22 June 2009

Witness


The extinction of the Baiji has become iconic but it was just one of the topics outlined by Sam Turvey in a hard-headed presentation about priorities in conversation at a 20 June conference called The Open Ground. [1]

My contribution was less focused and more touchy-feely: a few half-formed comments on 'values' and 'stories'. It's posted here.

Turvey, whose work includes Witness to Extinction, applied some welcome caustic to the sentimentality that can sometimes creep into Western accounts of the death of this dolphin. [2] Western agencies failed to put money where their mouths were, and the Chinese authorities were hopeless. The extinction, Turvey and others have shown, was probably not inevitable.

That said, with the Yangtze as a main highway, sewer, food and power source for about one tenth of humanity it's remarkable that the baiji and other remarkable species such as Chinese sturgeon survived as long as they did. [3], [4]


Footnotes

[1] Emily Nicholson was equally rigorous. I cannot comment on presentations by Mel Challenger, Ruth Padel, John Fa, Armand Leroi and others because I left before they spoke in order to take part in a workshop titled Changing Climate Stories, on which see Ashdenizen, Springcoppice and Samantha Ellis. It was one of those days when you want to be in at least two places at once.

[2] I asked Turvey (whose book I have not read; I will now) if it was true that people only started eating the Baiji during the 1958-61 famine. He said, if I understood him correctly, that consumption (a contributory factor in its decline but not a main driver) probably began before that. Westerners tend to over-idealise earlier Chinese views of nature (appealing as some of those memories and imaginings are)

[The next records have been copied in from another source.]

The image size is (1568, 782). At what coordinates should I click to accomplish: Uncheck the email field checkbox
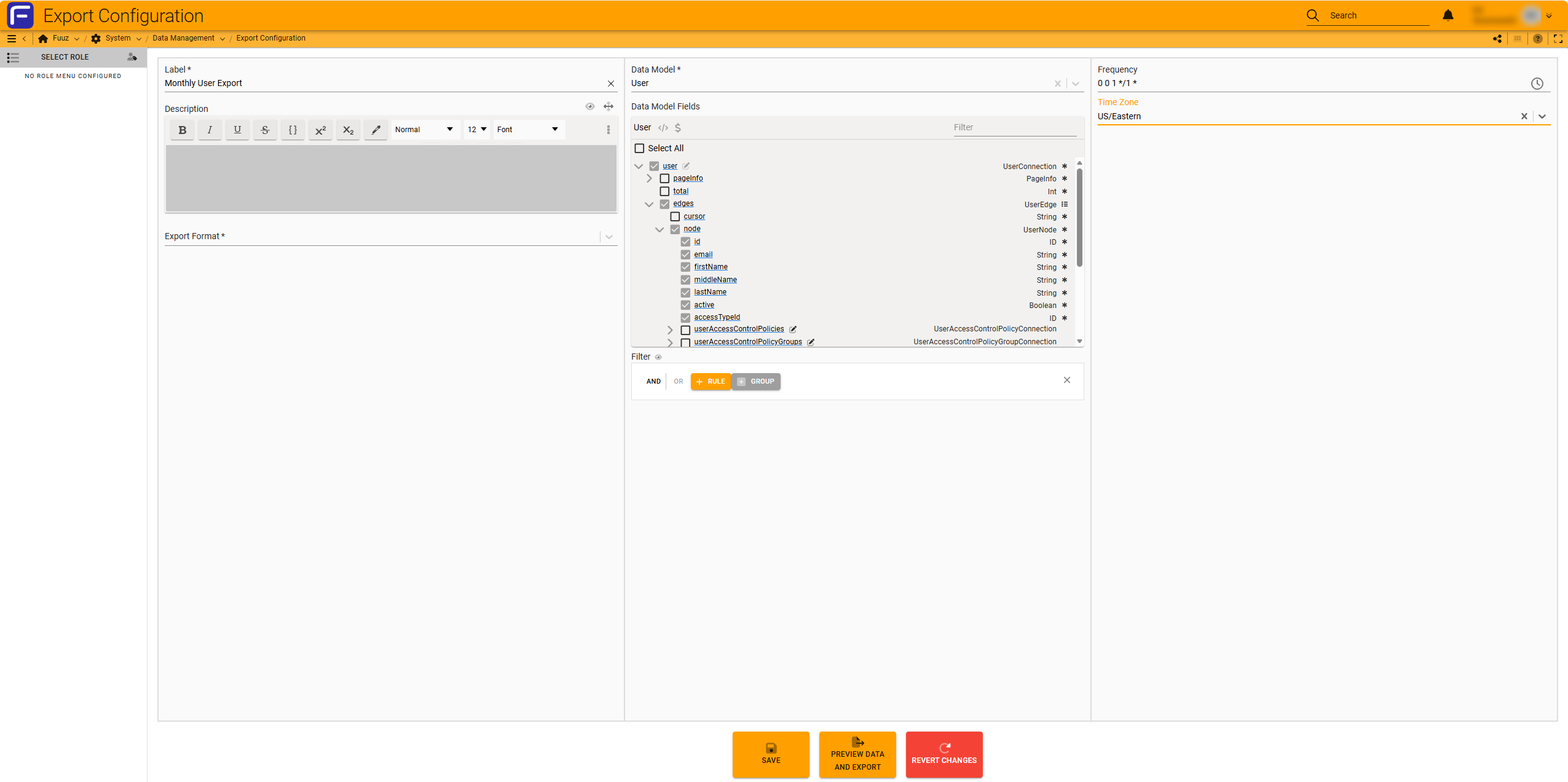coord(685,255)
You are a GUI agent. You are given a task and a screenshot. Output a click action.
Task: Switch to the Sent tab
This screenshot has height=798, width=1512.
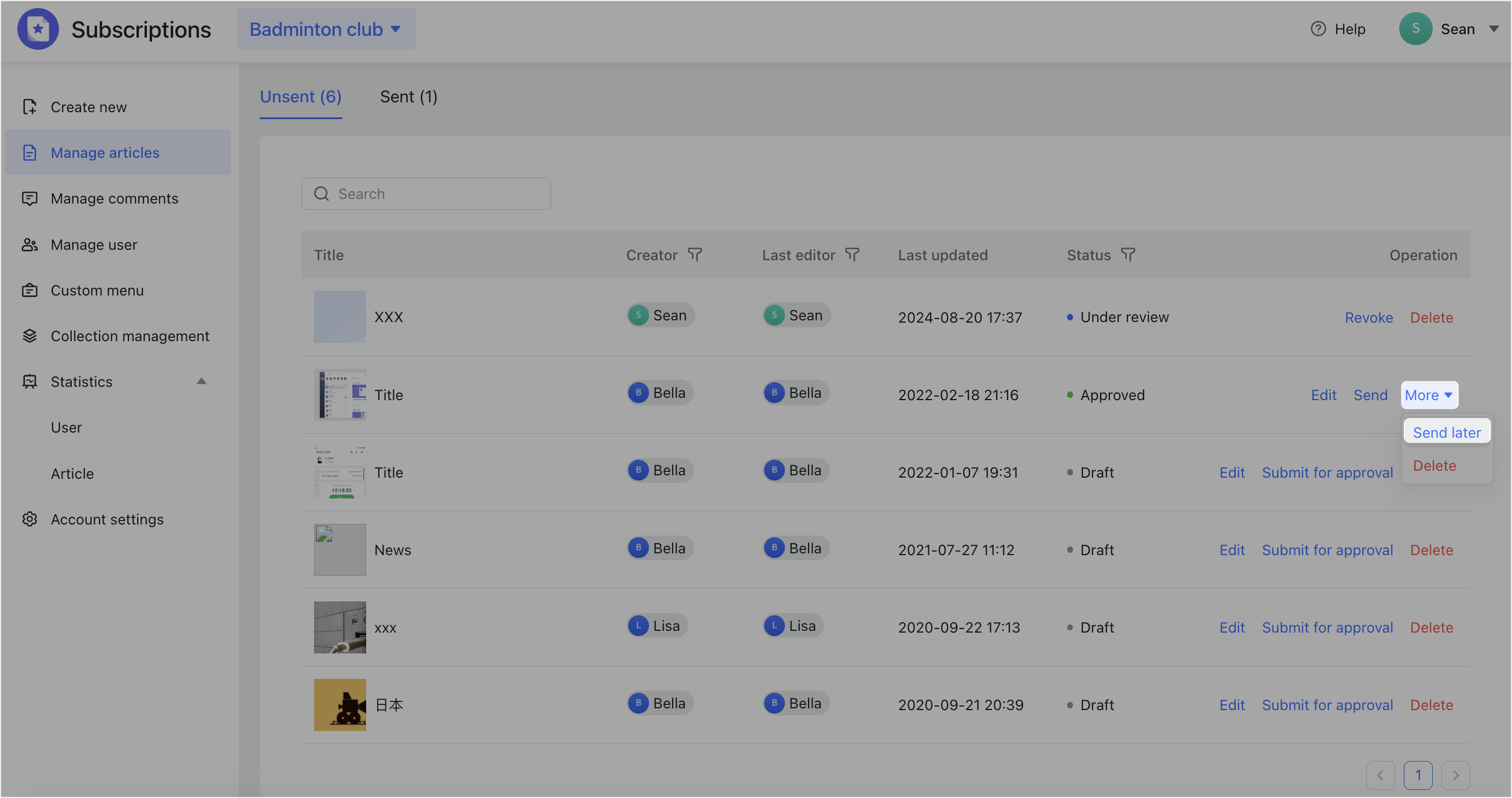[x=408, y=96]
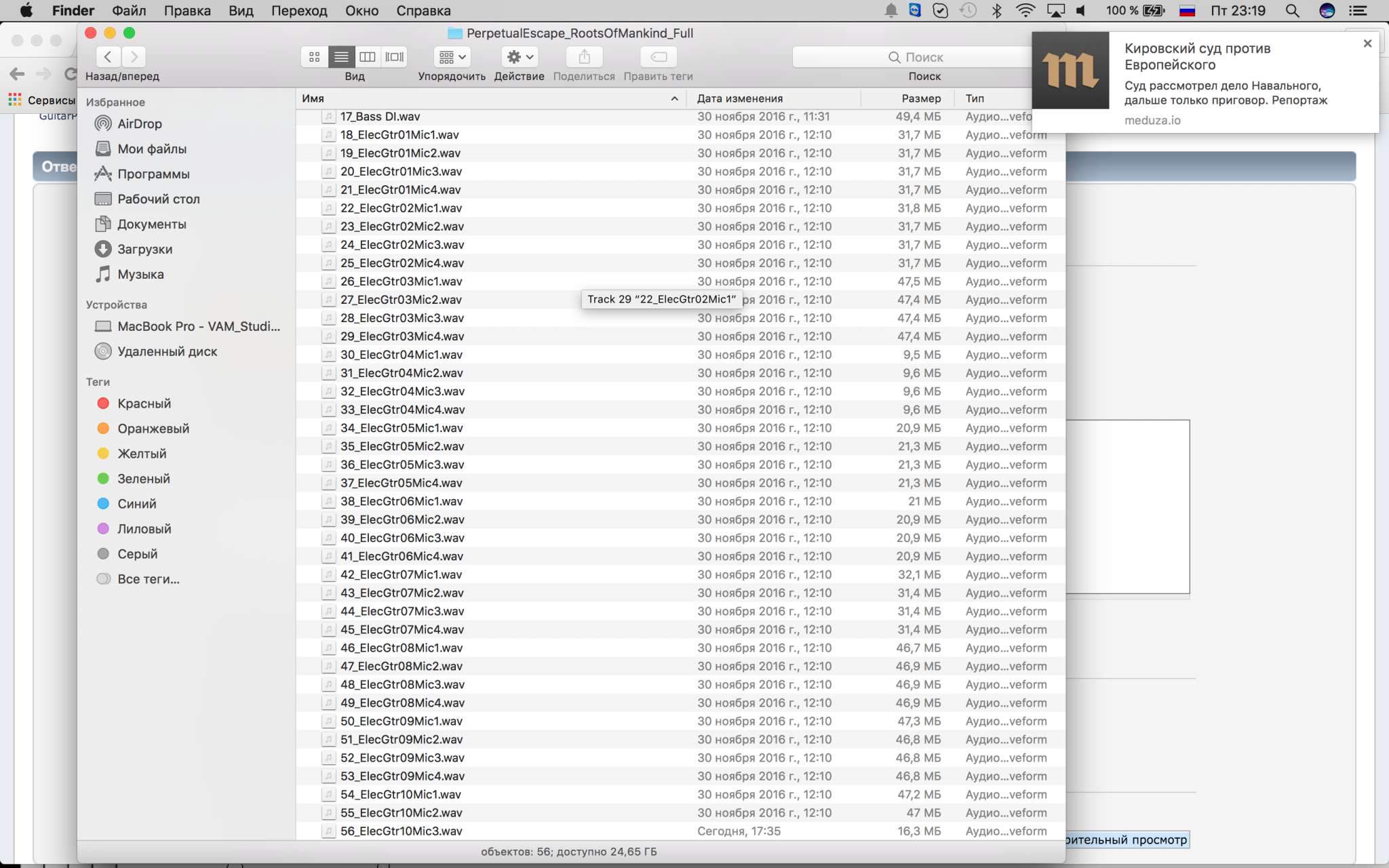The width and height of the screenshot is (1389, 868).
Task: Close the meduza.io notification
Action: coord(1367,43)
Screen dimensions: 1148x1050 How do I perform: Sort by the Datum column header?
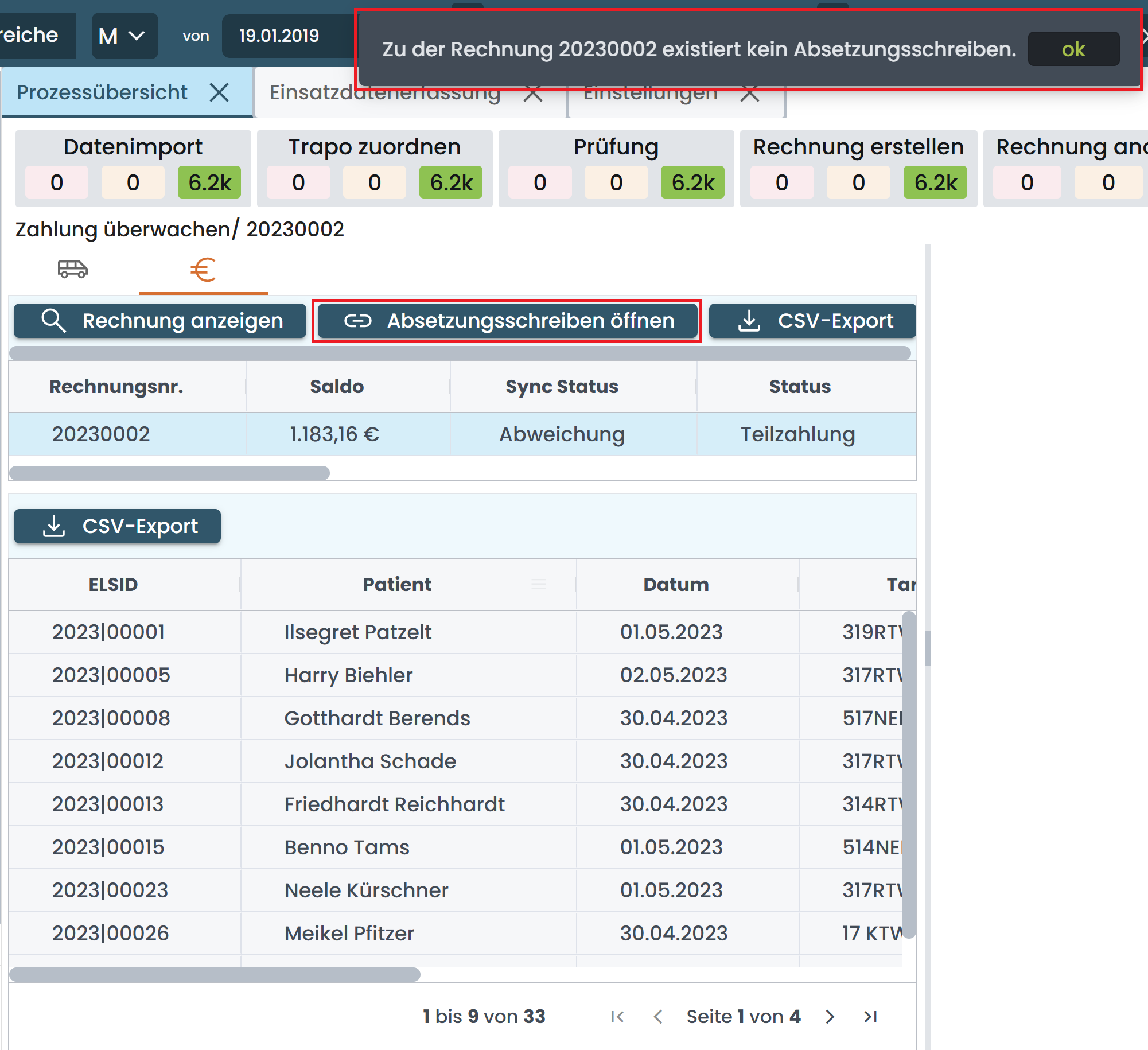tap(676, 585)
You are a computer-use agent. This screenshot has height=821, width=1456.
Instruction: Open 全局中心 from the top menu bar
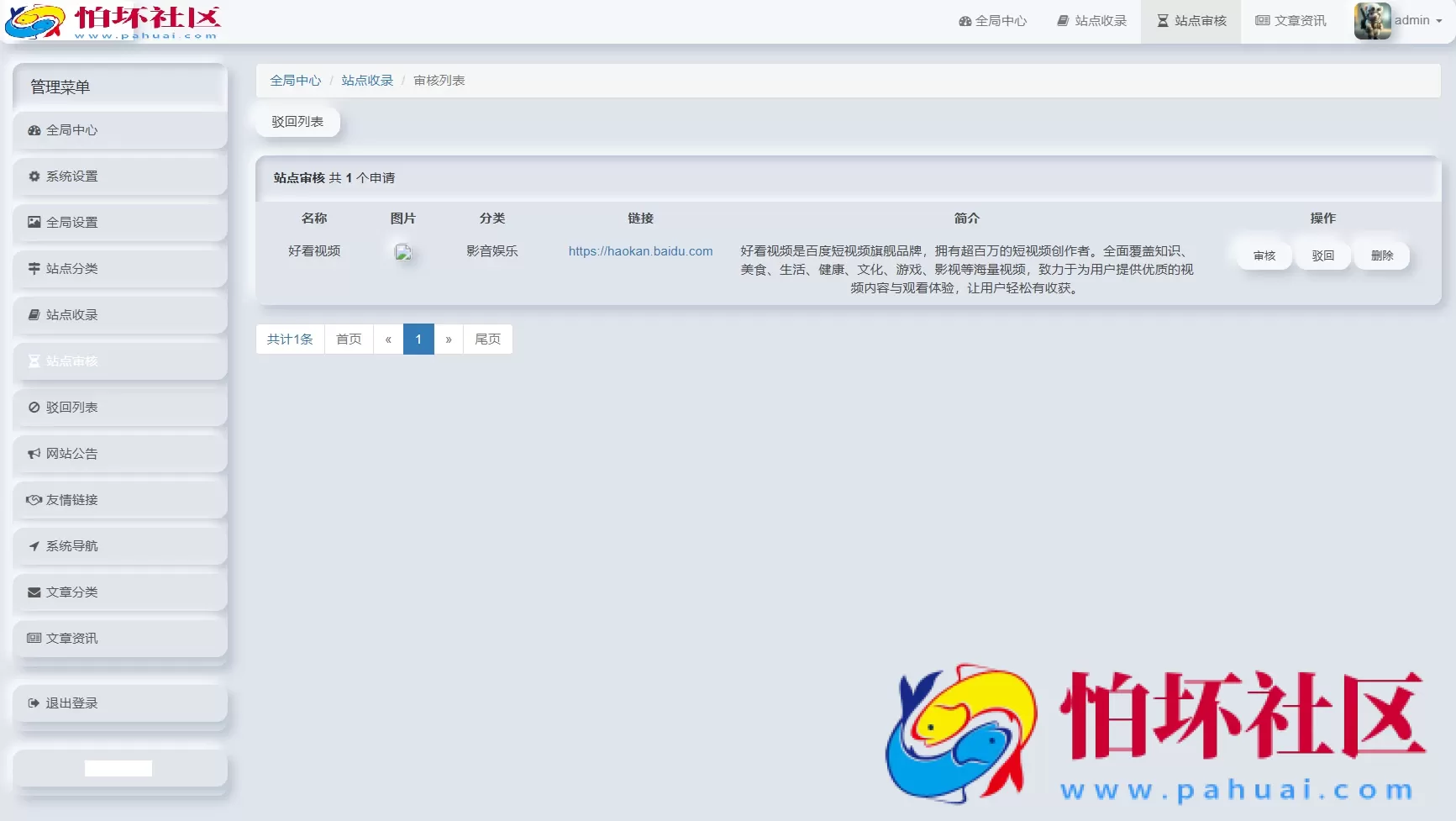pyautogui.click(x=992, y=20)
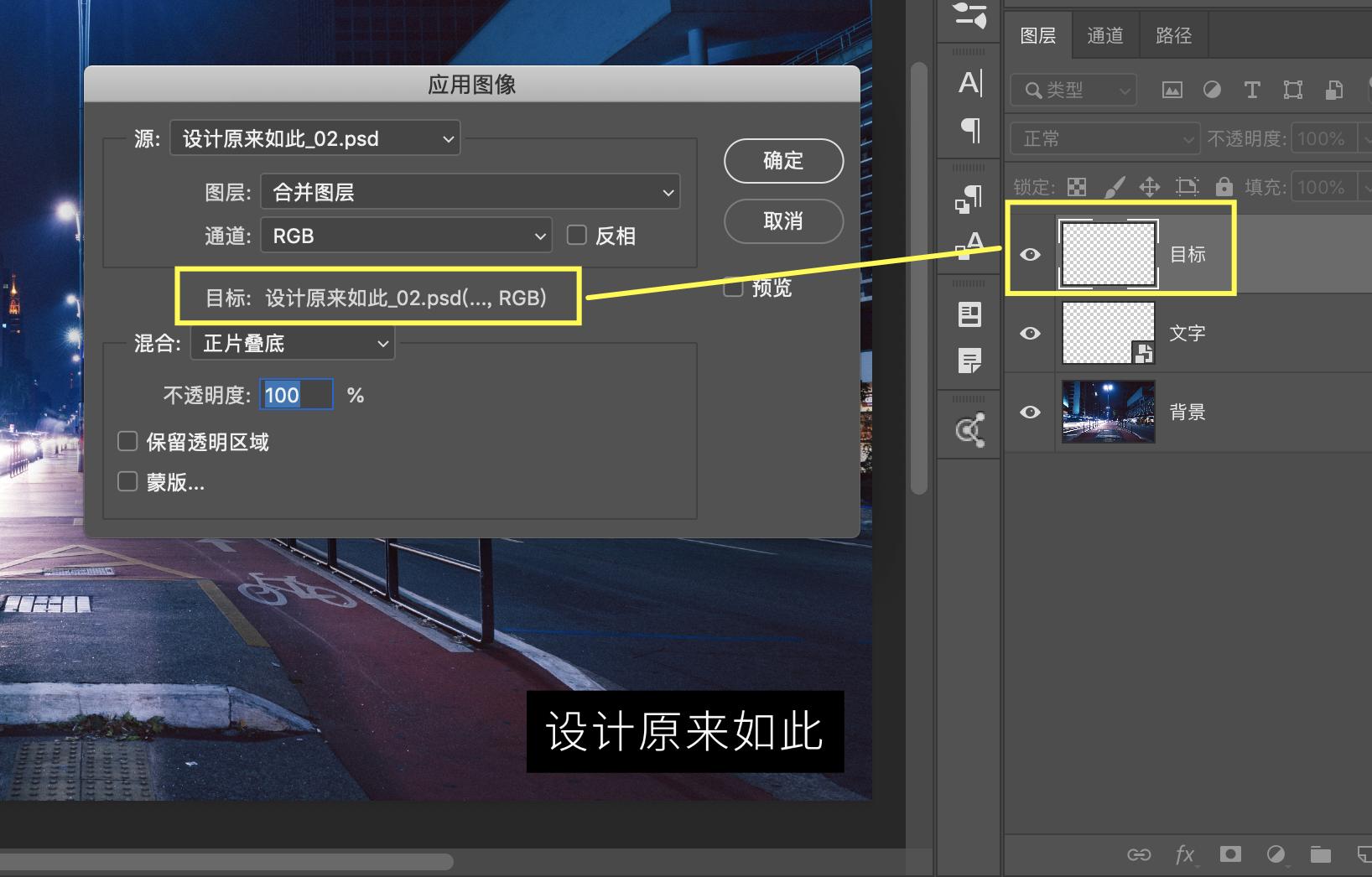Click the 文字 layer thumbnail
The width and height of the screenshot is (1372, 877).
tap(1107, 332)
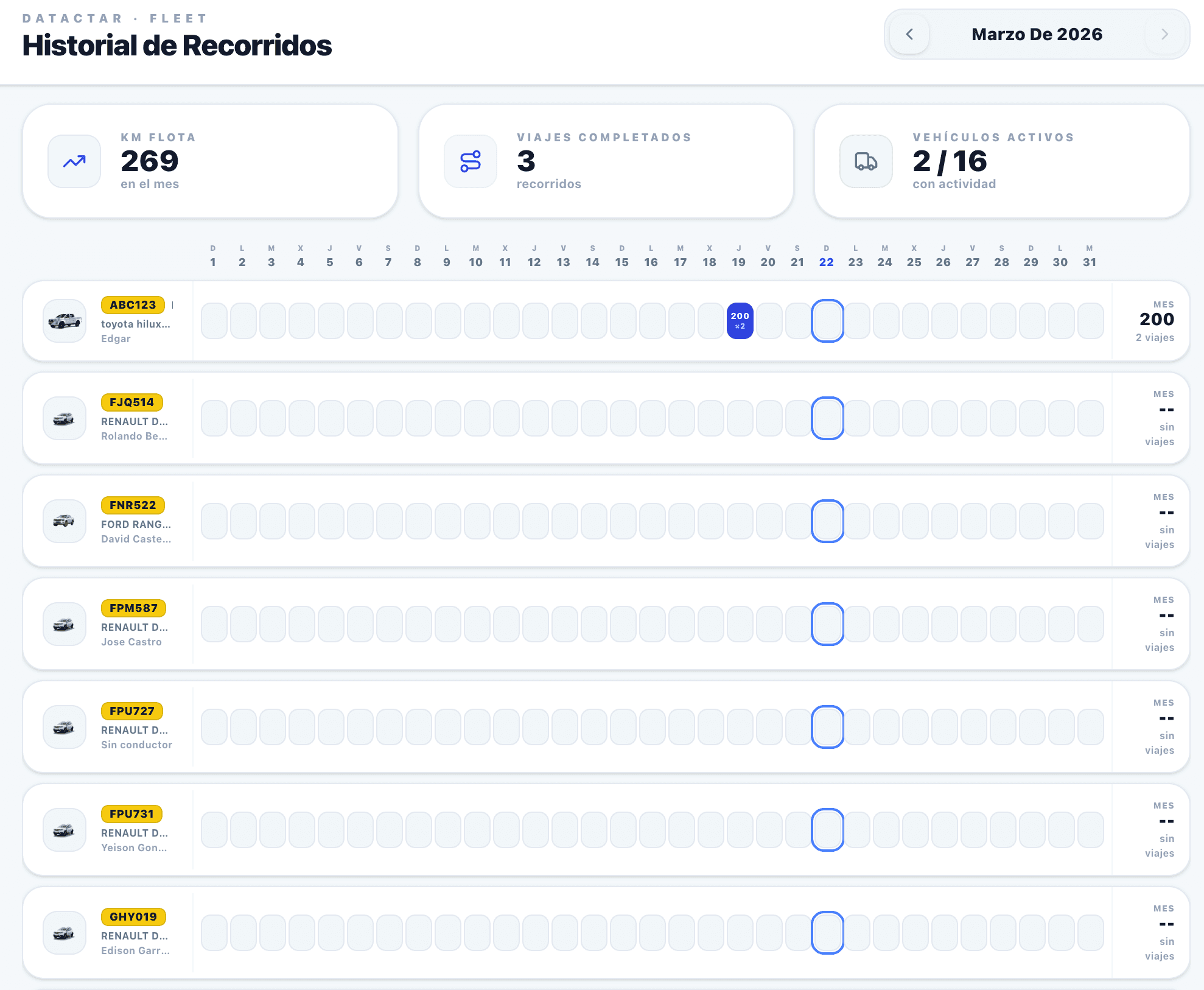1204x990 pixels.
Task: Select the FPU727 plate badge
Action: 133,711
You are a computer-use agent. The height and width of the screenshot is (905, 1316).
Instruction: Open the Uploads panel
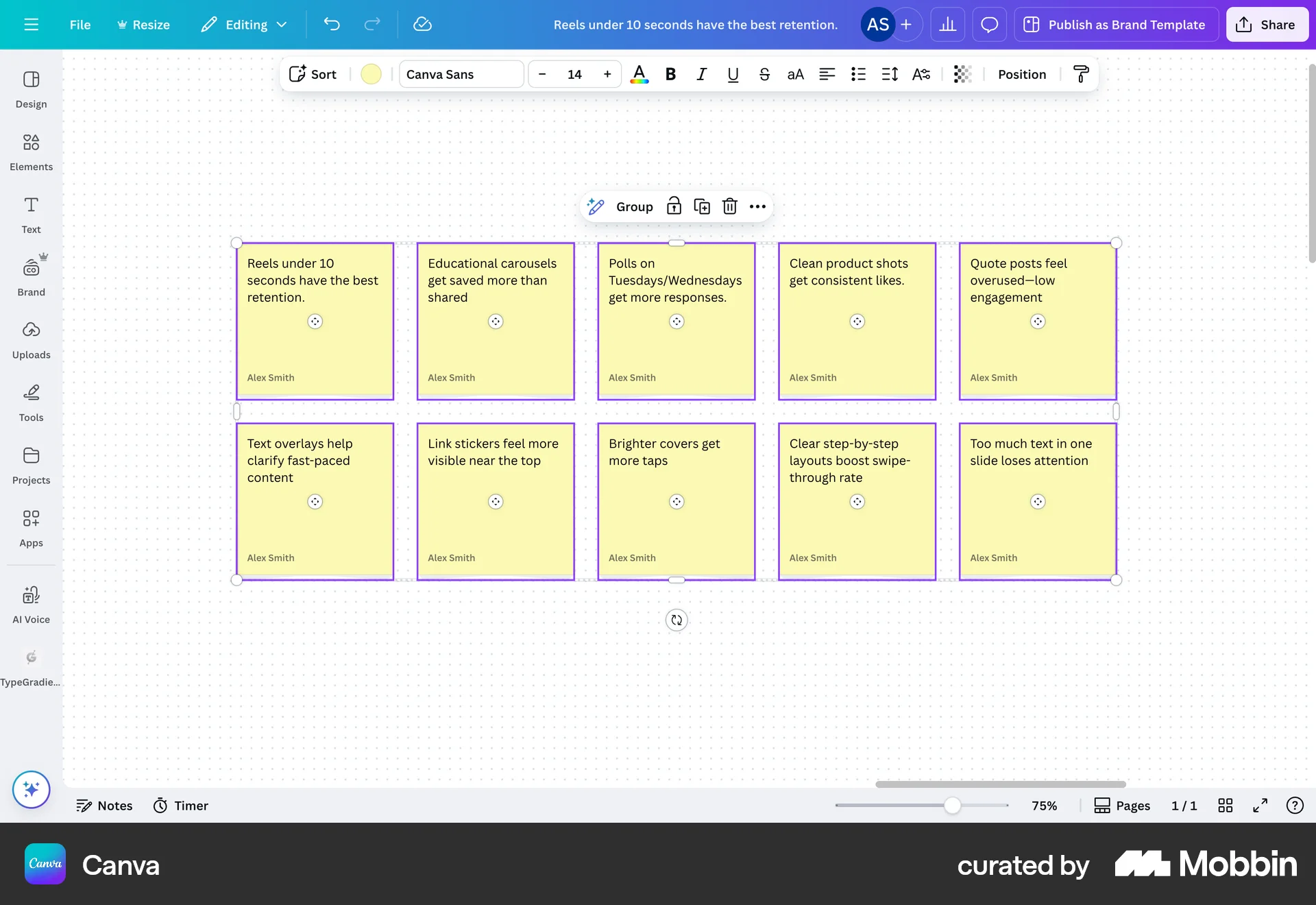[31, 339]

[3] In a piece of framing that was new to me, Turvey called the Yangtze 'the Amazon of the East.' This phrase may have been shamelessly manufactured by conservationists with an agenda. If so, good for them. Before large-scale human impact the banks of the river may have been as wondrously rich with life forms as the river itself. No sooner is the point made than you say 'of course', but it is not necessarily a thought that readily occurs otherwise. Time to go back to Mark Elvin's The Retreat of the Elephants.

[4] Du Fu writes
The solitary goose does not drink or eat,
It flies about and calls, missing the flock.
No-one now remembers this one shadow,
They've lost each other in the myriad layers of cloud.
It looks into the distance: seems to see,
It's so distressed, it thinks that it can hear.
Unconsciously, the wild ducks start to call,
Cries of birds are everywhere confused.